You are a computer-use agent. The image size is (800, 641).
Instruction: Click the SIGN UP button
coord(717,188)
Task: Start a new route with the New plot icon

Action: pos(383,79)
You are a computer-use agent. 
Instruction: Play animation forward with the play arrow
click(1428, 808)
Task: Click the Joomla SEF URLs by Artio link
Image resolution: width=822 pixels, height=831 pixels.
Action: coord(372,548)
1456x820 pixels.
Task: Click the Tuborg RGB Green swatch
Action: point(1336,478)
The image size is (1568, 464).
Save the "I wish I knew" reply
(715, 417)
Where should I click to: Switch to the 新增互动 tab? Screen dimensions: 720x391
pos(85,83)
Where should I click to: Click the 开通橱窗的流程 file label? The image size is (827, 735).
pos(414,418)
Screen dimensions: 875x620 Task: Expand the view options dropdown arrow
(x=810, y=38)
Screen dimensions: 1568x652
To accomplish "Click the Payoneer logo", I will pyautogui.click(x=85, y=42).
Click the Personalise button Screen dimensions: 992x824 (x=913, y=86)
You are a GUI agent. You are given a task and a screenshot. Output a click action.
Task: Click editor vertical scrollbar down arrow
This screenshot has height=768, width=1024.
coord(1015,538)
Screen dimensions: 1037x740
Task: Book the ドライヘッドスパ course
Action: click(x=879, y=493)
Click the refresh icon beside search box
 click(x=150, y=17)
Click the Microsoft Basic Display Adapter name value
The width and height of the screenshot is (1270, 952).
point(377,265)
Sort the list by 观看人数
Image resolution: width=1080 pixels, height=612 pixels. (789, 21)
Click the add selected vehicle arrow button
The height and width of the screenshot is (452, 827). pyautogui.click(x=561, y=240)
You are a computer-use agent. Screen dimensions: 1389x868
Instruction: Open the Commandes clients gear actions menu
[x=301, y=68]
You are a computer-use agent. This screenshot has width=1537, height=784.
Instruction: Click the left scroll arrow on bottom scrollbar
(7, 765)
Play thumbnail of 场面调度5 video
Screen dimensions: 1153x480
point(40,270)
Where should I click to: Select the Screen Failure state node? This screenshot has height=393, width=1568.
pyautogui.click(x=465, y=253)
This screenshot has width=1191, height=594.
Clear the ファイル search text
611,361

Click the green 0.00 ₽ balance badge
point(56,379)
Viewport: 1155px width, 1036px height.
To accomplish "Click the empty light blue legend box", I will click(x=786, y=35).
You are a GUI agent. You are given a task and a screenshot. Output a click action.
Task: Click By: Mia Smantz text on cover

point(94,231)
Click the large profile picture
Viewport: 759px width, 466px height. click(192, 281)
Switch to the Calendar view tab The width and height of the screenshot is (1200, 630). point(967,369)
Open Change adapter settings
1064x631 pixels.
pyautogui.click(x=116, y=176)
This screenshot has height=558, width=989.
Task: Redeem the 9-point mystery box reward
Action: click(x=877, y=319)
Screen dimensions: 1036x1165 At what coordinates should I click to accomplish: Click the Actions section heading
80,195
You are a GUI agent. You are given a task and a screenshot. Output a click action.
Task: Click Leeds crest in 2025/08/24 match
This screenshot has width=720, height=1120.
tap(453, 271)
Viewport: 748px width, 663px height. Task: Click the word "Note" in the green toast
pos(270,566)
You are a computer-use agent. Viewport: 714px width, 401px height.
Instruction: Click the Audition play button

########

Work to complete:
Report every line in the data above in which the word "will" appears.

Exercise solution:
To accomplish "Click the Payoneer logo", I will pyautogui.click(x=85, y=42).
To accomplish "Click the empty light blue legend box", I will click(x=786, y=35).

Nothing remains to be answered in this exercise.